Pendant ce temps, l’entreprise a déposé une nouvelle demande d’autorisation pour la partie internationale, faisant passer le pipeline à «  seulement  » 10 miles de l’Aquifère Ogallala. TransCanada affirme que le projet est conçu de manière à être parfaitement sûr  ; toutefois, depuis l’ouverture du premier tronçon, il y a eu douze fuites. Le concurrent de TransCanada, Enbridge Energy Partners, possède un pipeline qui dessert la raffinerie Marathon Oil (sud-ouest de Detroit). Lors d’un incident il y a deux ans, un million de gallons de pétrole brut issu des sables bitumineux s’est déversé dans la baie près de Marshall dans le Michigan. Du fait de sa densité, le pétrole brut s’est déposé sur le fond et les opérations de nettoyage sont toujours en cours.

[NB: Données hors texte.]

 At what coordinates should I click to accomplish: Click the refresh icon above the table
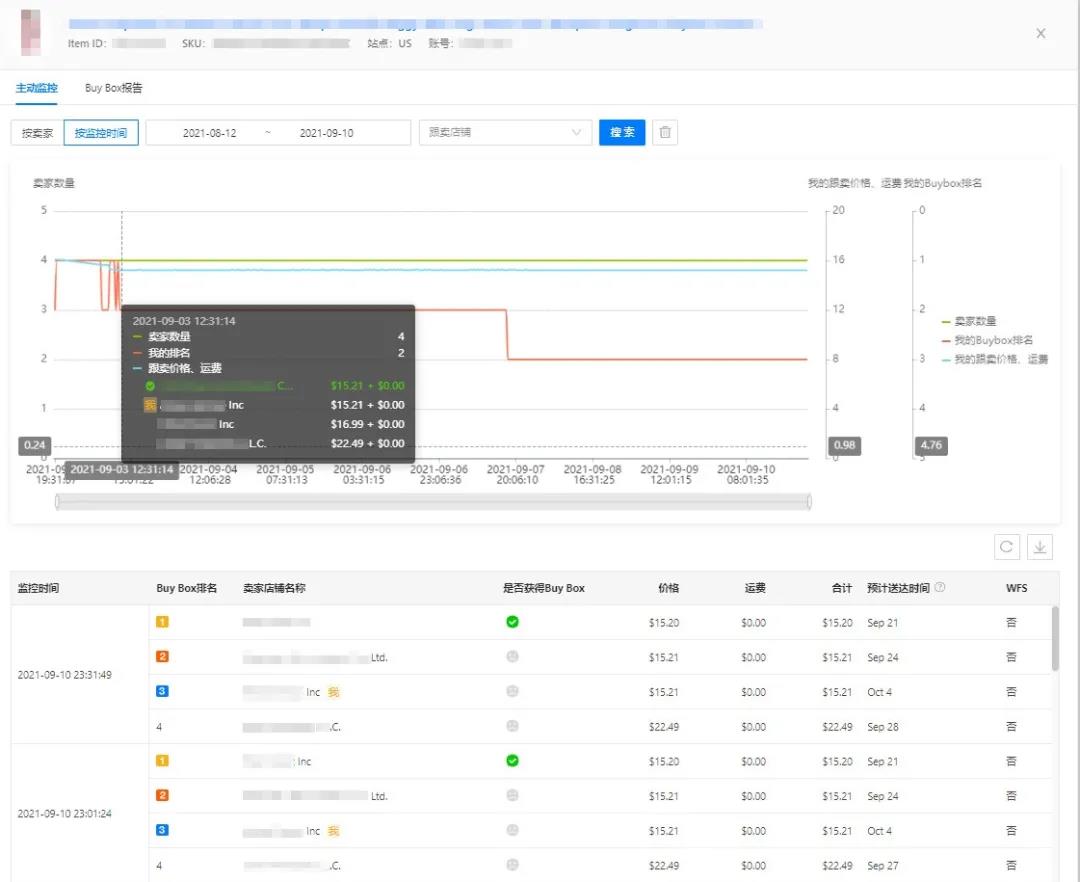click(1007, 547)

TransCanada soutient que le projet Pipeline Keystone XL permettra de créer 20 000 emplois directs et 119 000 indirects. Les syndicats américains du BTP se montrent enthousiastes. Des études plus réalistes estiment à 6 500 sur deux ans les emplois pour des travailleurs des BTP et à 7 000 les emplois indirects liés à la durée d’exploitation du pipeline. Les politiciens favorables au projet prétendent que celui-ci va sécuriser l’approvisionnement des États-Unis en pétrole et clament que, contrairement aux pays producteurs du Moyen-Orient, les «  valeurs  » canadiennes sont similaires aux «  valeurs  » américaines.

Des syndicats divisés

Malheureusement, ce dossier divise le mouvement syndical et paralyse l’«  Alliance Bleu-Vert  », la principale organisation qui a concilié par le passé les efforts des syndicats et des environnementalistes.

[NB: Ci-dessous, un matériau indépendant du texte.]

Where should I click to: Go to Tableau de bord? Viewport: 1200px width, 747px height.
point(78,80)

Le président de la fédération syndicale ATU (Amalgamated Transit Union) Larry Hanley a souligné que «  les études scientifiques prouvent que [le pipeline] contribuera à plus de changements climatiques et créera un environnement hostile sur notre planète.  » L’ATU, dans une déclaration conjointe avec le syndicat TWU (Transport Workers Union of America), a exhorté Obama à rejeter la demande. Mais le président de la fédération LIUNA, Terry O’Sullivan, leur a lancé un défi en proclamant qu’«  il est temps pour ATU et TWU de sortir des jupes des groupes environnementaux en plein délire qui entravent la création de bons et nécessaires emplois américains.  » Les syndicats de la construction et du BTP ont fait pression lors des auditions du Congrès et de l’État, transportant leurs membres aux audiences. Quatre syndicats ont signé des conventions avec TransCanada, garantissant la couverture syndicale pour les emplois américains de construction.

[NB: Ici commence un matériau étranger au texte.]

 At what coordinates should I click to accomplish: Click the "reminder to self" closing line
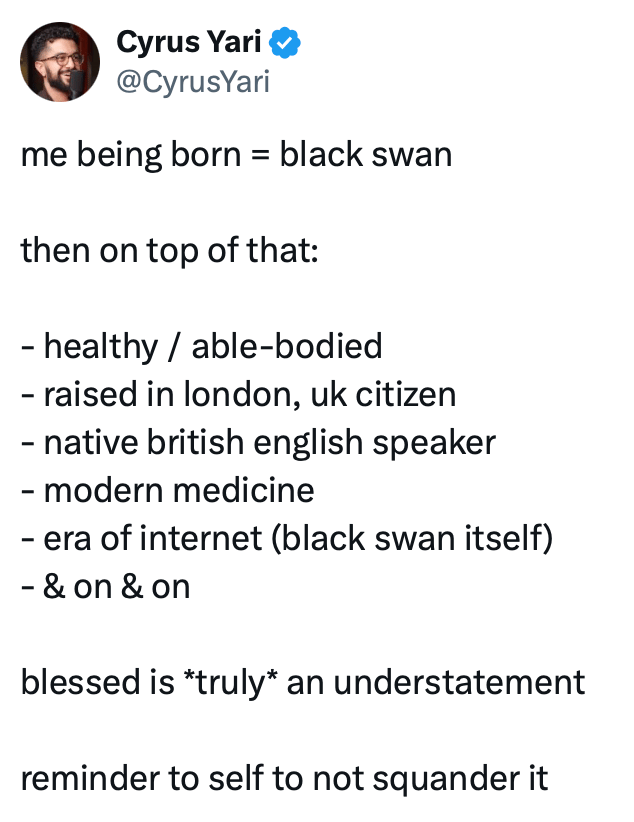pos(284,778)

Au Canada, le Conseil canadien du travail et la Fédération du travail de l’Alberta s’opposent au Keystone XL pour plusieurs raisons, notamment le fait que le Canada n’ait pas un plan énergétique global. David Coles, le président du syndicat canadien de l’énergie, et d’autres responsables syndicaux se sont joints l’année dernière à la manifestation de Greenpeace sur la colline du Parlement (Parliament Hill, Ottawa). S’adressant à la foule, Coles a demandé, «  Comment diable peut-on dissocier emploi, environnement et droits des Premières Nations [Indiens]  ?  »

Alors que les compagnies pétrolières et les politiciens banalisent les préoccupations environnementales, James Hansen, scientifique de la NASA , affirme que l’exploitation continue des sables bitumineux déstabilise le climat au point que «  à la base, la partie est terminée.  »

La nouvelle demande d’autorisation internationale ne sera examinée qu’après les élections de novembre. Les écologistes travaillent sur des projets locaux  : les arasements de montagnes dans les Appalaches et les fracturations hydrauliques dans les États de Pennsylvanie, du Michigan et de New York.

Ce qui est crucial dans la lutte autour de Keystone XL, c’est qu’elle soulève la question du changement climatique en même temps que les autres problèmes environnementaux, allant de l’eau potable à la qualité de l’air, aux droits des travailleurs et des populations à un environnement sûr, des deux côtés de la frontière.

* Publié dans : Revue Tout est à nous ! 37 (novembre 2012). Titre et intertitres sont de la rédaction de TEAN La Revue. Article traduit par Ven K. Praga.

* L’auteure est membre de l’organisation anticapitaliste étatsunienne Solidarity.